Her eyes darted back again to the shuffling, window-gawping crowd.

“Look around you. You wouldn’t believe how many of these people are poised to rise up. We organise online and we have user names to keep ourselves secret. The shops are trying to find out who we really are, so they can pick off the ringleaders. But thousands of everyday shoppers can’t be silenced. Join us!”

So, this blonde with her leather-effect jacket and Louis Vuitton-effect handbag was a recruiter. The important thing now was to play a bit hard-to-get.

“It’s not really me,” I said, trying to pull my wrist free. “I’m not that much of a shopper. I just like the atmosphere, wandering across all the continents in here and speaking to the different people. Did you know they’ll be starting the China zone soon? They say there’ll be a Chozen Noodle in the food court there.”

“The future,” said the blonde, now grabbing my upper arm and tugging at my jacket, “isn’t about food courts and noodles. That’s false consciousness. Face facts: you’re living in rip-off Britain and it’s only going to get worse, unless …”

“All right,” I said, as though overwhelmed by her revolutionary fervour. “Count me in.”

I held out the hand on my free arm to shake hers. My name’s Jay, by the way. What’s yours?”

The blonde let go of my wrist suddenly, as though it were infected, and wiped her hands on her pencil miniskirt.

“User names only. I’m denise123. If I told you my real name, I may as well give you my address.”

“That might be useful,” I said. “I mean, if you wanted to hold one of our secret meetings round your house.”

The blonde looked back up at me, the scowl back on her face and a glint of suspicion in her eyes.

“Who are you?” she asked. “You say you want to join us and two seconds later, you’re trying to find out my name and address. I bet you’re working for the shops. You’re one of their customer influencers.”

“What’s a ‘customer influencer’?” I asked, cocking my head to one side in a display of ignorance.
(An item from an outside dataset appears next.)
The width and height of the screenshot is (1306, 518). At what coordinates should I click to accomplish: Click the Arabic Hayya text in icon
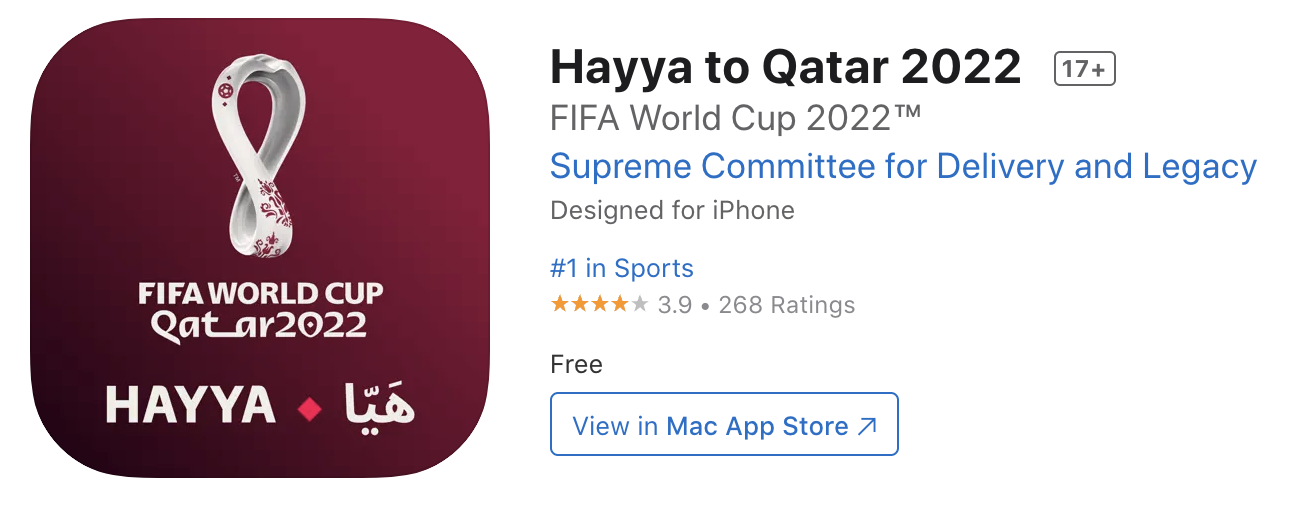379,402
“Don’t play dumb. You’re paid to make friends with shoppers, like you did with me, and then slip things in like: ‘there’s a great sale on toasters at Wilko, by the way’.

“I don’t talk to people about toasters at Wilko.”

“And they pay you to root out activists on ShoppersNet. You’re their miserable, little spies.”

She turned to face down the avenue, cupped her hands around her mouth and shouted harshly.

“Anyone from ShoppersNet around? I’ve found one of them. I’ve found a shop spy! Right here.”

I wasn’t going to run. That would imply I was guilty of something. I rose nonchalantly from my seat and strolled up Nevsky Prospekt towards the Winter Palace.

“Drunk,” I mouthed, while passing a woman with a pushchair who was staring at the yelling blonde. Around the corner in the Bavarian zone I broke into a run, weaving through shoppers.

On a bridge across a miniature Danube I stopped at a bin and stuffed into it my job sheet for the night – the one listing the zones I should visit and the special offers I should promote.

I crossed the Alps zone, arrived in Venice and slipped through the door under the Bridge of Sighs into the office of the mall security manager.

“My cover’s blown,” I said, between heavy breaths.

“Where? By who?” asked the manager, calmly picking up a biro to take notes. His black suit and tie made him look like a pall bearer.

“Lands of Rus zone. ShoppersNet recruiter. Bleach blonde hair, black PVC jacket and mini skirt. She was in the Hellenic zone earlier this evening, trying to get a refund.”

“We’ll pick her up from the cameras,” muttered the security manager, smoothing down the notes he had made. “Someone else can work on her. You’re finished for the night. Wait there for a moment, though.”

He turned to a computer on his desk and tapped away for a moment or two. A page slid out of a printer to his side. He spun it across the desk to me.

“You can’t work here any longer if your cover’s blown. We’re transferring you to Bracknell.”